Jonás Souto

Personal information
- Nickname: "The Island Boy"
- Born: 8 December 2001 (age 24) Pontevedra, Spain

Pool career
- Country: Spain
- Pool games: Nine-ball

Tournament wins
- Current rank: 14th

= Jonás Souto =

Spanish pool player (born 2001)

Jonás Souto (born 8 December 2001) is a Spanish professional pool player.

== Biography ==
Souto was born in Pontevedra on 8 December 2001. His family moved to Ibiza when he was 1. He is nicknamed "The Island Boy".

He won the 2019 WPA World Nine-ball Junior Championship at the under-19 level, defeating Sanjin Pehlivanović in the final.

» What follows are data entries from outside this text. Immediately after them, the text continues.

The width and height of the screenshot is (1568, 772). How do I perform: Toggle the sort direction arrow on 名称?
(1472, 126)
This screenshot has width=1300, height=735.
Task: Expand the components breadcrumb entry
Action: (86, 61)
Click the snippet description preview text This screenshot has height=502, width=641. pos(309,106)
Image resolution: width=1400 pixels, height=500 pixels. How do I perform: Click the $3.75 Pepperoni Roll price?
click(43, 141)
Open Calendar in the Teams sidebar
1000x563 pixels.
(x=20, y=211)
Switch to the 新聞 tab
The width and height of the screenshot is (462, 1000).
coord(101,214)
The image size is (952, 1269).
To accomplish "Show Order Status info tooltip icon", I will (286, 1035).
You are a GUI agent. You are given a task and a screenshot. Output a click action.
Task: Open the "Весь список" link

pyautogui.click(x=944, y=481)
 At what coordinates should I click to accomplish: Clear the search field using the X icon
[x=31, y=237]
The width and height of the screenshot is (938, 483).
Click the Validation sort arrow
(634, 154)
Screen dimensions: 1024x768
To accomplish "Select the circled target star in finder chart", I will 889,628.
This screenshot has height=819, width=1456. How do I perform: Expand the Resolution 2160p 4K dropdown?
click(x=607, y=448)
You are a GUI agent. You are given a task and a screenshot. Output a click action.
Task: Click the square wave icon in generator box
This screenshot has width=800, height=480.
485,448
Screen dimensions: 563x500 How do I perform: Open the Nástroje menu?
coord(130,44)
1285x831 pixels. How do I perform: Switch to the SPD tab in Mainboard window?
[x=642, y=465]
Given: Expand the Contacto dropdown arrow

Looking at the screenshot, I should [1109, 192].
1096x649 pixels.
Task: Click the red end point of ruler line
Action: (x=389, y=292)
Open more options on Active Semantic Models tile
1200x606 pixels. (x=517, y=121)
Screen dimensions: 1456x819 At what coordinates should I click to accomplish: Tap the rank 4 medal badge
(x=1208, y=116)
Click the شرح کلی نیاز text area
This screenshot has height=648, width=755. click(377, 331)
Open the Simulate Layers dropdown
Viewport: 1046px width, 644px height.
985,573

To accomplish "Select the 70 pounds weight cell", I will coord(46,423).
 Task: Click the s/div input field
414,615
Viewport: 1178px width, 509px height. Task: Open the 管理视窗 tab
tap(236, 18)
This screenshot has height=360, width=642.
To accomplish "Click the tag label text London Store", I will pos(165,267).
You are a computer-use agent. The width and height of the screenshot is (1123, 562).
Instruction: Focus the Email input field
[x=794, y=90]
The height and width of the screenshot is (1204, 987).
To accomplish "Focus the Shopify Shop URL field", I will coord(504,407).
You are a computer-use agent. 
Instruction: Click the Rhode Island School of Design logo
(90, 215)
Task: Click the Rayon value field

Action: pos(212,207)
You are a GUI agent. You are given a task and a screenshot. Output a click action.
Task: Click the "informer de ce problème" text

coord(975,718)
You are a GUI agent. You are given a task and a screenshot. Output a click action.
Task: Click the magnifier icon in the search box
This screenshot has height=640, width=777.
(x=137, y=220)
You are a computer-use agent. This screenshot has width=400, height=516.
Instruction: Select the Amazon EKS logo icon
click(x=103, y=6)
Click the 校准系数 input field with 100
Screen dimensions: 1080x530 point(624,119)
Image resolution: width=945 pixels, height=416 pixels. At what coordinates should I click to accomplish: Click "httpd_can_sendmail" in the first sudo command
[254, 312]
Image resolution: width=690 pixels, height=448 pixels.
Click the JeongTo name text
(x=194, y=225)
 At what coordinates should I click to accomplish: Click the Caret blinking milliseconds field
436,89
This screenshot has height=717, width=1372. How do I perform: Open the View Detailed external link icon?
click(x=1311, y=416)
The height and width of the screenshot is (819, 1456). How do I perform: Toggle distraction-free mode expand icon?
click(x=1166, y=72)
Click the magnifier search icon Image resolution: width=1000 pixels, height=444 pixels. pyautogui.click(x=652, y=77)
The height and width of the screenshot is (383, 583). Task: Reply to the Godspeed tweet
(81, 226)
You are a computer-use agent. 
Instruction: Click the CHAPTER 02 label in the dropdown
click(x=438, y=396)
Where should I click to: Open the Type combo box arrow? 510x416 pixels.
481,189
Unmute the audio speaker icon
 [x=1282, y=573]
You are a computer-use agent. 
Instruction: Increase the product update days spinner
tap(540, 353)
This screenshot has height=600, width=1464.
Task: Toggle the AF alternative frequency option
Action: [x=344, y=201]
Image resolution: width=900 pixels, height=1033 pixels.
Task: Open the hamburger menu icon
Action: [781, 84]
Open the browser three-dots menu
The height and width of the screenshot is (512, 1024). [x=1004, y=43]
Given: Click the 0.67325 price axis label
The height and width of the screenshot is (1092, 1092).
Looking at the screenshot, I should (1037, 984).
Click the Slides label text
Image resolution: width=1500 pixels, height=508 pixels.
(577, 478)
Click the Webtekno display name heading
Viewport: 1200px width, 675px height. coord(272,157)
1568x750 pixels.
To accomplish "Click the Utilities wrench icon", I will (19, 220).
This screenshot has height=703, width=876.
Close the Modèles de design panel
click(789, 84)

At the 2024 FSR Nineball Open, Souto defeated Ralf Souquet in the quarter-finals, before losing to Francisco Sánchez Ruiz, who went on to win the title. Souto won the 2024 Mexico Open. At the 2024 WPA World Nine-ball Championship, he reached the last-32 round. Souto reached the final of the 2025 UK Open Pool Championship, but lost 1–13 to Aloysius Yapp. At the 2026 edition, he defeated Yapp in the quarter-finals, but he was eliminated by Wojciech Szewczyk in the semi-finals.

As of July 2026, Souto was ranked 14th in the World Nineball Tour world rankings.